* _Selected extract_:
##############################
If you run citus_add_node on a single-node cluster, make sure to run set_coordinator_host first.

Arguments

nodename: DNS name or IP address of the new node to add.

nodeport: The port on the worker node that PostgreSQL listens on.

groupid: A group of one primary server and its secondary servers, relevant only for streaming replication. Set groupid to a value greater than zero, since zero is reserved for the coordinator node. The default is -1.

noderole: Specifies whether the node is primary or secondary. Default primary.

  • nodecluster: The cluster name. Default default.

Return value

The nodeid column from the newly inserted row in pg_dist_node.

Example

select * from citus_add_node('new-node', 12345);
 citus_add_node
-----------------
               7
(1 row)

citus_update_node

Note

You need database superuser access to run this function.

Use the citus_update_node() function to change the hostname and port for a node registered in the Citus metadata table pg_dist_node.

Arguments

  • node_id: An ID from the pg_dist_node table.

  • node_name: Updated DNS name or IP address for the node.

  • node_port: The worker node port on which PostgreSQL is listening.
##############################
* _Given data_:

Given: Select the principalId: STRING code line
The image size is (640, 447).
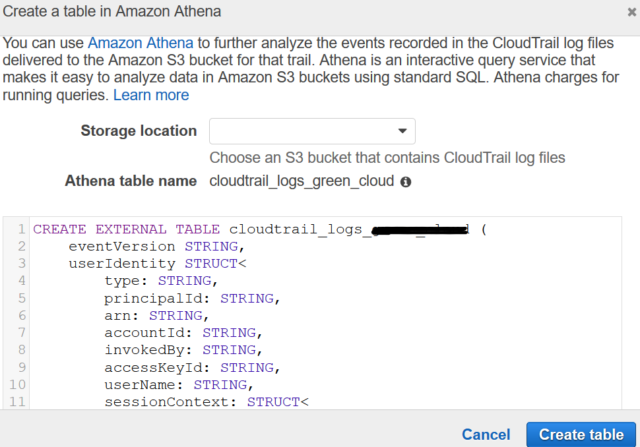Looking at the screenshot, I should click(x=190, y=298).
##############################
* _To be done_:
A – Translate this sentence from the Citus node functions text into Spanish: "Set groupid to a value greater than zero, since zero is reserved for the coordinator node."
B – Reproduce the Citus node functions text word for word, from "groupid: A group" up to and including "default is -1.".

* _Per-task answers_:
A – Establece groupid en un valor mayor que cero, ya que el cero está reservado para el nodo coordinador.

B –
groupid: A group of one primary server and its secondary servers, relevant only for streaming replication. Set groupid to a value greater than zero, since zero is reserved for the coordinator node. The default is -1.